The official policy essentially creates a permit that allows for certain uses within city parks and outlines general guidelines that need to be followed. The policy also stipulates whether any other agencies, such as police or fire, need to be notified in regard to the specific event.
Additionally, all requests now are handled through the Bangor Parks and Recreation Department, rather than the Community and Economic Development office, and come with a $25 application fee.
Until now, the city did not have an official policy or a fee.
“There has been increasing demand in using the waterfront and some other areas,” City Manager Edward Barrett said this week. “We’re not trying to dissuade people by any means, but [we are] trying to develop a way to better manage and schedule events.”
Tracy Willette, the city’s parks and recreation director, said it makes more sense for his department to be involved in scheduling events on public land.
“We already work with event coordinators for things like tent location,” he said. “As a city, we felt it would be helpful for everyone to have a policy in place.”
The policy comes as Bangor’s waterfront continues to develop and generate more interest. Already home to the popular American Folk Festival, more and more groups are looking to the waterfront for public events.
“The more it becomes developed, the more attractive it will become,” Willette said of the waterfront.
Barrett said it was important for the city to have policy in place with changes on the horizon for the waterfront.
The city has secured nearly $1 million in federal funding to revitalize and redevelop its waterfront.
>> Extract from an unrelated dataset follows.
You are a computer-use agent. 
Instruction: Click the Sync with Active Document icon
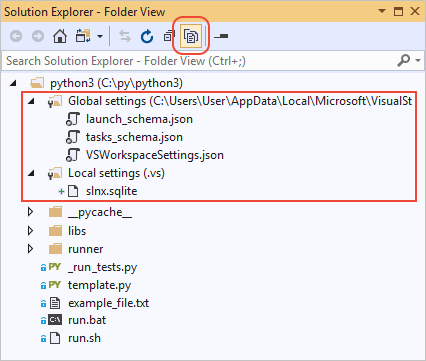125,36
Engineering for the $2.3 million project is nearly complete, with work expected to begin by summer 2010.
The park project is expected to include pedestrian and bicycle paths, play areas for children, a skating rink, amenities including picnic tables and benches, and space for an outdoor theater to be developed later.
Willette said the city’s new policy applies to other parks, such as Cascade Park on State Street or the Paul Bunyan Park, but the waterfront typically has generated the highest interest.
Both he and Barrett said the $25 fee was kept low so as not to be prohibitive to nonprofits and others that want to use the public space.
The full policy, which was approved by the City Council earlier this week, can be viewed at Bangor City Hall.